'Doing the work that's necessary': Fox Valley schools show promising signs of growth

Fox Valley students demonstrated resilience after two years of learning disruption due to the COVID-19 pandemic, with schools showing signs of improvement and movement back toward pre-pandemic performance levels, according to the 2022 Illinois School Report Card.

Algonquin-based Community Unit District 300 recorded its highest graduation rate in more than 10 years, St. Charles Community Unit District 303 saw math scores increase, and Elgin Area School District U-46 saw many of its schools in the 50th percentile for growth in language arts and mathematics.

Even with the gains, school districts are careful to note that recovery from two years of disrupted learning will take time, and state report cards show student performance is not yet at pre-pandemic levels.

In fact, both District 300 and U-46 have one school each listed in the comprehensive category, meaning the school performed in the bottom 5% statewide and must begin a four-year cycle of improvement. Neither district had a school designated as comprehensive on the 2019 school report card.

"We're doing the work that's necessary and I think we're moving in the right direction," said U-46 Superintendent Tony Sanders. "But it's going to take a lot more than one or two years to make up for the loss that these students experienced."

The state's second-largest school district, which is a diverse mix of socioeconomic and ethnic backgrounds, also had 12 schools listed under the state's "targeted" designation, meaning they had one or more student groups performing at or below the comprehensive level. Targeted schools also must comply with a four-year improvement plan for targeted areas.

Forty of the district's schools, however, were in the commendable designation.

As students returned to the first full year of in-person learning, educators worked to identify areas of need and address them while keeping a focus on grade-level standards rather than try to make up for a year of disrupted instructional time.

Like many other districts, District 303 focused on assessing where a student was at the start of the 2021-22 school year and what bench marks they need to reach to get to grade level.
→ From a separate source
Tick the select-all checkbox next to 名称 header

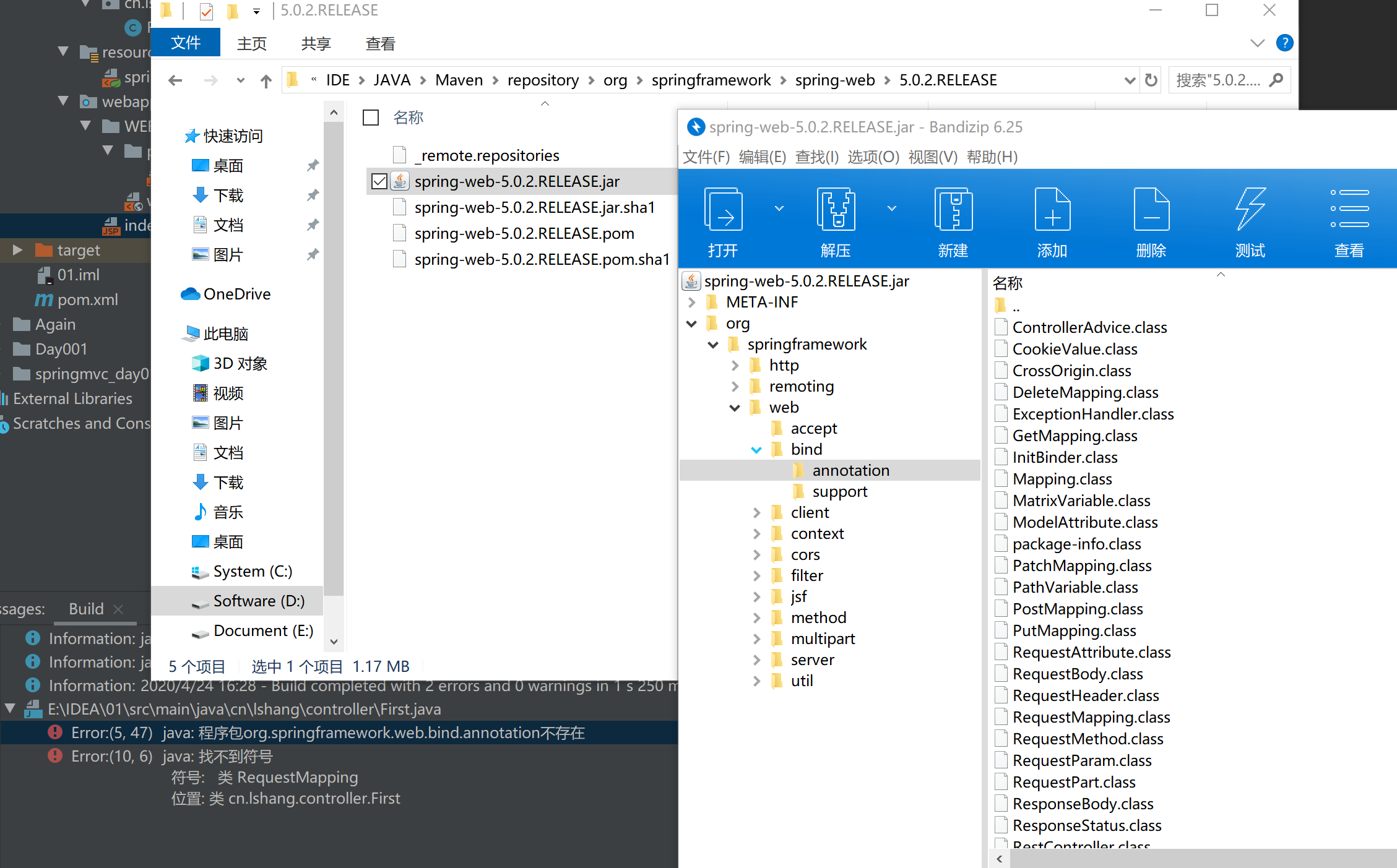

"That allowed teachers to individualize and support students from where they were ... and we saw significant growth," said Christine Igoe, assistant superintendent of educational services for District 303.

The district also placed a full-time math specialist in each of its schools during the 2021-22 school year. Though students are not yet at pre-pandemic proficiency levels, the intervention helped bring student math scores up from 2020-21 levels.

Summer intervention programs also helped keep the focus on learning.

District 300, for example, offered a summer learning option to address learning standards for students in kindergarten through eighth grade. The district also hired a director of academic multitiered systems of support to track the student response to intervention programs, the district said in an emailed response.

"This school year, the district has begun analyzing our report card data at the district and individual school level and are developing comprehensive action plans to support all District 300 students," the district said.

In U-46, officials focused on the U-46 Rising program, which aims to improve classroom instruction through student academic teaming. This year, the program expanded from five elementary schools to include seven more elementary schools, one middle school and one prekindergarten site.

The program shifts from using a model where the teacher delivers knowledge to one where students work in collaborative environments and the teacher serves more as a coach, Sanders said.

The five pilot schools saw an increase in students meeting or exceeding proficiency standards ranging from 2% to nearly 8% in 2022 when compared to the previous school year. For example, at Creekside Elementary School, 5.6% of students achieved proficiency in English language arts and 8.5% in math in 2021. Those percentages increased to 11.5% in English and 8.7% in math in 2022, state report card data show.

In 2019, student proficiency levels at the same school were at 12.1% for English and 9.7% for math.

The district has commissioned a review of the program by a University of Illinois-Chicago professor who will analyze the test results for the five schools in comparison with other schools. Sanders hopes to present that information to school board members next month.

"Early indications are that, yes, those schools grew at a rate higher than their peers," Sanders said.